In my early days, I’d wear choking clothes, roll up my sleeves, constantly flex and blabber about working out. Not to mention the sheer delight I used to find in snapping pictures.
It was my form of screaming to the world, “You mocked my soft skinny physique and ridiculed me for being weak. What are you going to say now? Ha!”
Success was vengeance, right?—Be it money, fame, power, or anything else, it’s about proving to the world that you’re capable of something.
Or so my foolish past self thought.
None of that now. Having deleted my fitness “micro-influencer” Instagram, I barely take any photos. When I go out, it’s almost always with a full-sleeved shirt — and if it’s not hot, I’ll throw on a jacket or pullover.
Being past the stage of seeking validation, at least in the fitness department, I’ve realized that genuine success is an internal feeling.
An affirmation to your own self that you’re capable.
The Pulsating Core of Self-Confidence
Confidence isn’t a feeling, trait, or mystical thing that only a select few possess.
It’s a skill — one that demands nothing but hard work.
Confidence with nothing to back it up is delusional arrogance — and truly confident people can instantly sniff it out.
In middle school, I had been skinny, wimpy, bad at sports, and painfully shy. It was working out that built my self-confidence — the process of building my physique more than the actual physique.
Even if I were to lose my physique and revert to my middle-school self, my confidence wouldn’t vanish — unless you wipe my memory of the entire experience.
The act of doing something, not the result, builds your confidence in it.
Go out and approach 100 women. Write every single day for 2 months. Hit the gym for 6 straight months. Run a half-marathon. Build a company from scratch.
No matter how many rejections, how bad your writing, or how bankrupt your company, you would have gained confidence.
A high-school dropout with 6 failed startups under his belt is leagues more confident than a Harvard MBA grad just hitting the field. The reason?
Experience — the pulsating core of confidence.
Like how every rep in the gym strengthens you, every attempt at something makes you more confident.
At Its Heart, It’s a Numbers Game
The beauty of just doing is that probability benefits you — even with the worst of odds, at least a few of your attempts will be successes.
“I’ve missed more than 9000 shots in my career. I’ve lost almost 300 games. 26 times, I’ve been trusted to take the game-winning shot and missed. I’ve failed over and over and over again in my life. And that is why I succeed.”
Even if you’re socially inept to the point of retarded, talking to 100 strangers will yield at least a handful of memorable conversations.
When you do something repeatedly, despite obstacles, you’re “proving” to your mind that you have discipline and perseverance. So forget succeeding,
Just the act of trying to succeed puts you ahead of most of the world.
Can you optimize the numbers? Definitely — if you do your initial learning, analyze every failure, and embrace (harsh) feedback, you can decimate the number of attempts necessary.
Take approaching women. As a mumbling and foul-smelling unkempt couch potato, you’ll creep out 100 women before 1 gives you even a minute of her day.
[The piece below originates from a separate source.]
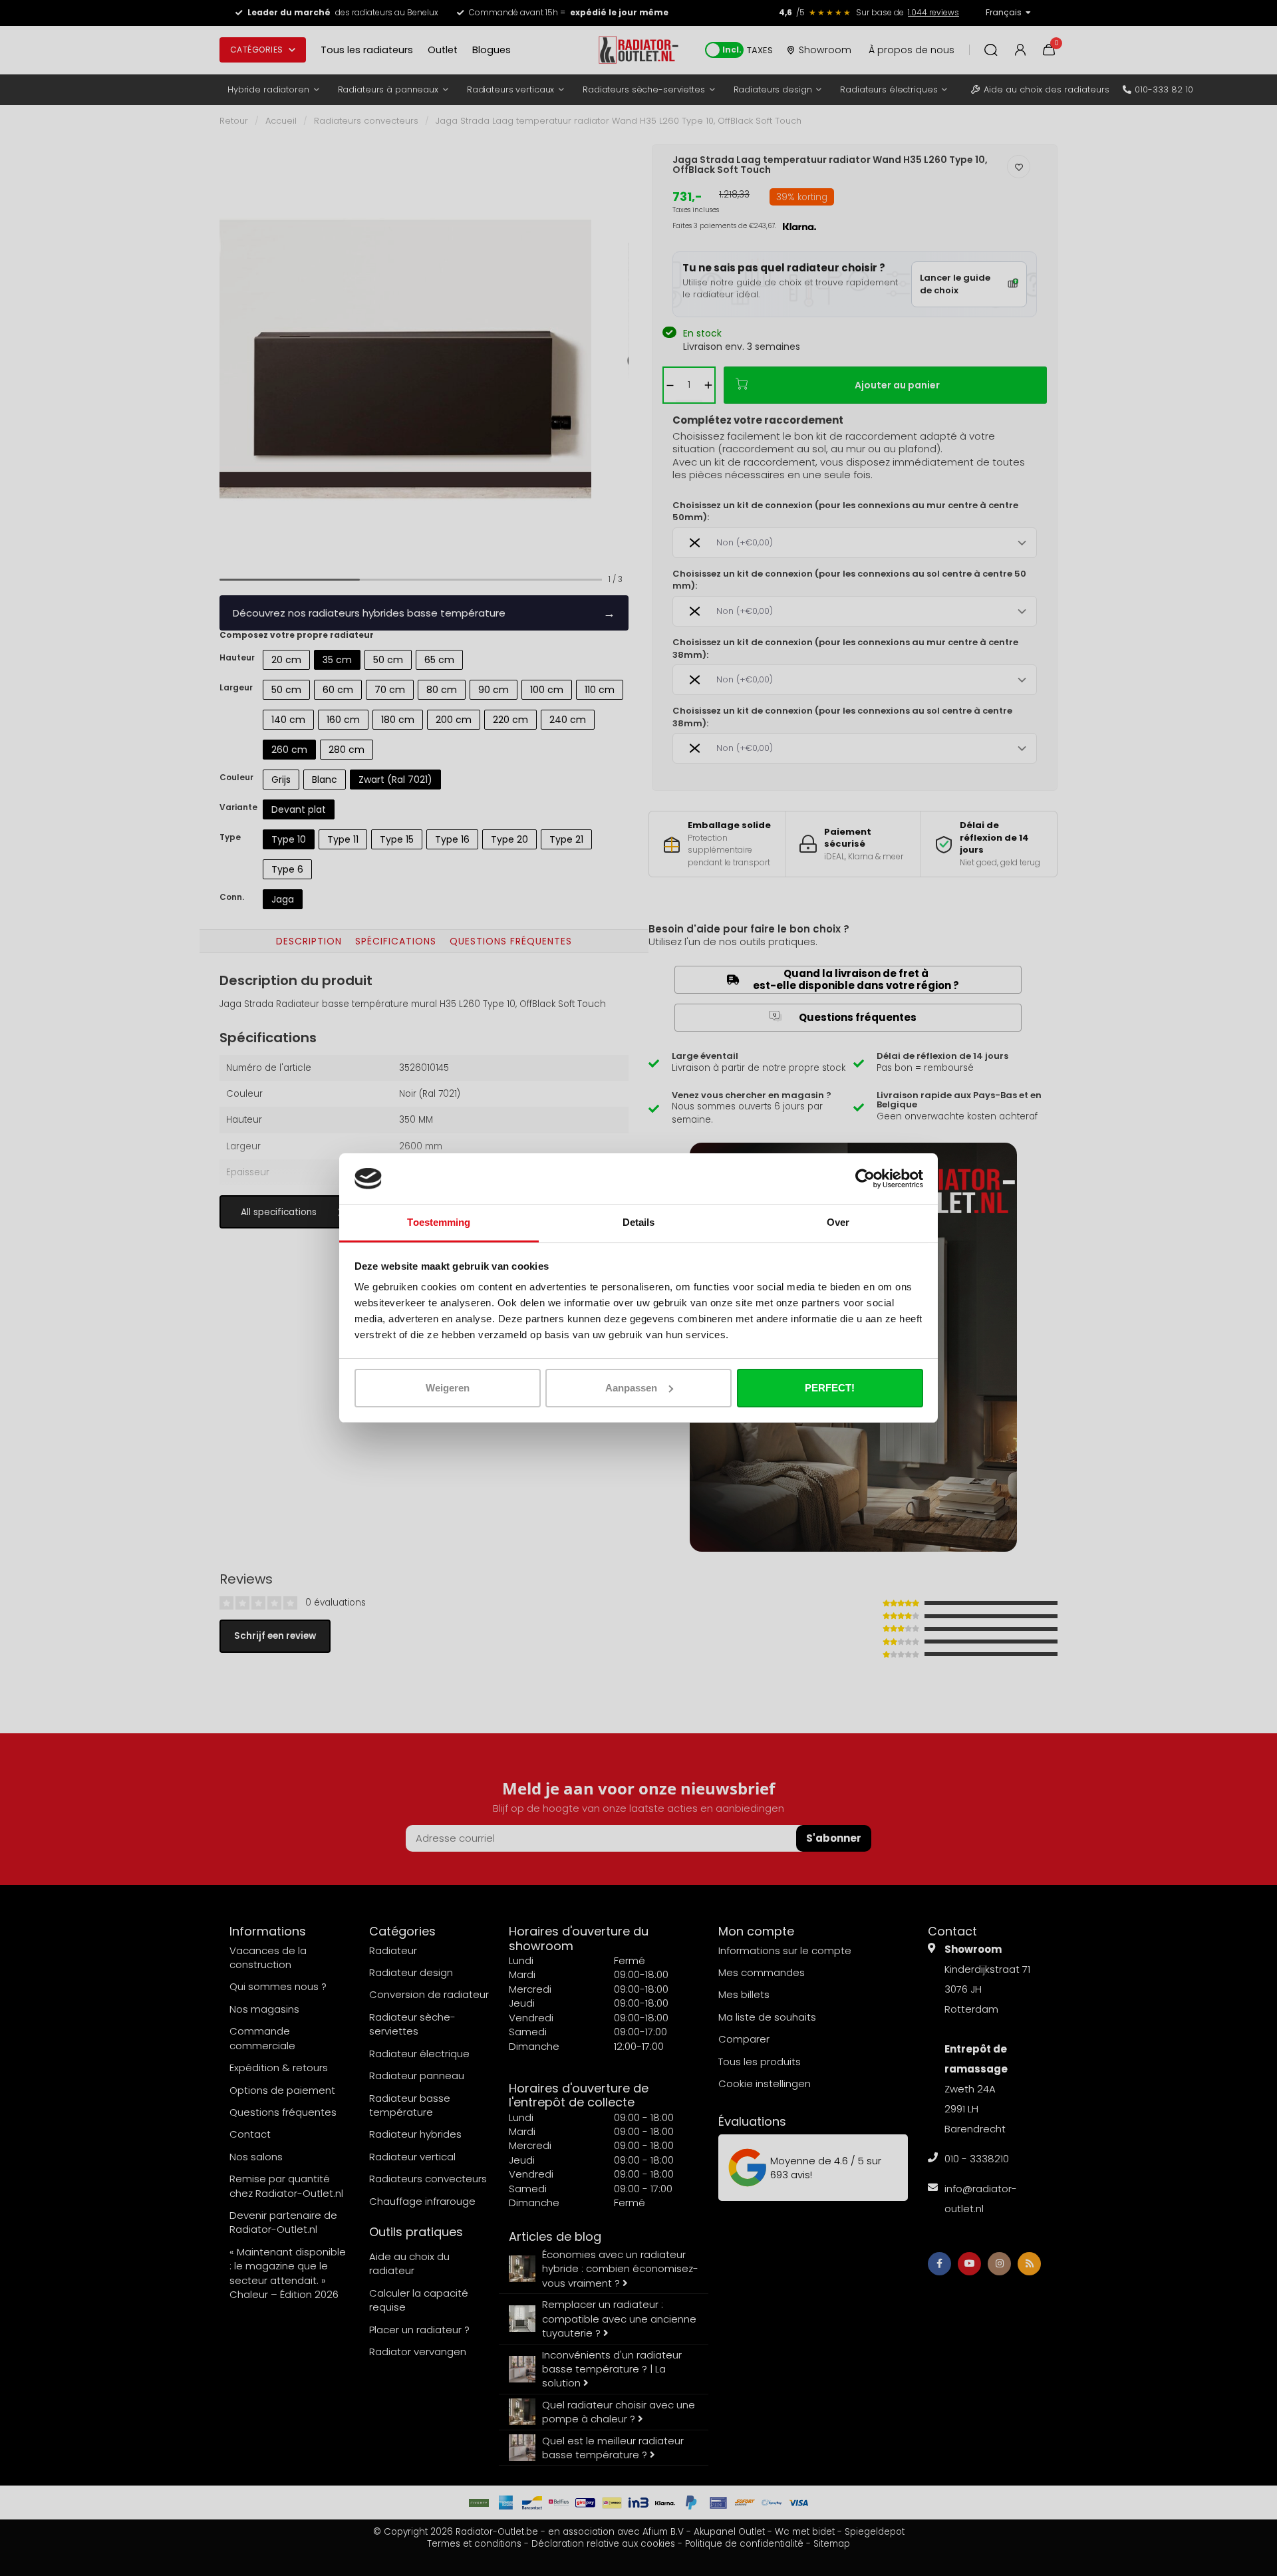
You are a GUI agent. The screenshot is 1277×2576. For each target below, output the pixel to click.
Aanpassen (631, 1387)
But if you work out, eat clean, shower regularly, groom well, and work on your communication skills? — You might bag a date within your first few approaches.
Finally, Success Is a Feeling to Privately Relish In
No one will feel the same sense of elation and pride at your success as you will. Not even your doting mother or loving girlfriend.
Because only you have been witness to every fleeting thought and passing second of the journey.
It’s like an exotic dish — you can hear people swoon about it, watch others eat it, read expert reviews, but unless you try it yourself, you won’t get the exact feeling.
But almost every success starts because of external motivation—be it the pain of losing a loved one, compensation for being bullied, or insatiable hunger coming from an impoverished family.
It’s only along the way that genuine passion pops into the picture — and that is when you go from good to great.